The Pennsylvania Supreme Court ruled, on March 27, 2018, in Regenelli v. Boggs, Monogahela Valley Hospital and UPMC/ERMI that physician performance reviews of an ER physician, who was provided by ERMI to Mon Valley Hospital, performed by a management physician within ERMI, were not protected peer review activities, and therefore the performance reviews were not protected from discovery by a third party malpractice plaintiff for a variety of reasons:

  1. Peer review conducted by the director of the Mon Valley Emergency Department, employed by ERMI, was not part of the peer review process of Mon Valley Hospital;
  2. ERMI was not a healthcare provider covered by the Pennsylvania Peer Review Protection Act.
  3. The contractual agreement between ERMI and Mon Valley Hospital did not create a collaborative peer review organization whose activities would have been protected by the Pennsylvania Peer Review Protection Act.

Although this is only a decision in one state, this decision highlights an issue that Robert Harrison and I presented to a conference of the American Health Lawyers Association in New Orleans in February, 2018, entitled “Peer Review Re-Engineered:  The New Paradigm of Employed Physicians and Peer Review”, regarding the protection of performance reviews arising from pay for performance reimbursement programs.  In that presentation, we posit that continuing “economic evaluation” of physicians under pay for performance and value based purchasing arrangements by individuals or entities not covered by a recognized peer review or confidentiality statute risks potential disclosure in third party litigation regarding malpractice, reimbursement, audit, compliance, etc.

This question presents several distinct issues, and the answers also depend upon the context of the evaluation.

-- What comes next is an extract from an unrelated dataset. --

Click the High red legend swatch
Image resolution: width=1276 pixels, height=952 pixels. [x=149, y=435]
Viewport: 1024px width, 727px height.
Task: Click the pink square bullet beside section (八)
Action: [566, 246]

First, is this for an employed physician, a physician under contract under a payment arrangement such as an ACO, or an independent medical staff member?

Second, is this a quality assessment, a utilization or efficiency assessment or a compensation assessment, i.e., is the employee or the contracted physician receiving a bonus or being penalized for hitting or failing to hit quality marks or targets?

Third, is this assessment being conducted in a quality/peer review context or an HR or financial context?

Fourth, is it the intent of the evaluator to maintain the confidentiality of this process?

In reverse order, if maintaining confidentiality is the significant issue, then only the quality/peer review evaluation will be confidential and then only from outside third parties (but not from the physician). An HR evaluation will presumably be part of the physician’s employee file and accessible under state law and any other type of context provides no confidentiality.

If confidentiality is one of the fundamental requirements, then the evaluation must be done as part of the peer review process as defined by the state peer review confidentiality law, and the peer review process must be modified so that it encompasses these P4P or performance evaluations which would presumably, without some advance planning, not be part of the peer review process.

If it is simply an incentive or compensation-based evaluation for an employed physician, none of the confidentiality rules would otherwise apply, but you must ask yourself whether you want the failure to hit certain quality targets to be public information.

Takeaway

The “Takeway” here is that you should understand this evaluation process, and the potential consequences, before blindly participating.  Furthermore, it is incumbent on the “reviewers”, whether a hospital financial or HR department, the compensation analyst, or the “quality management team” to have figured out how they intend to deal with these issues–before they create the information.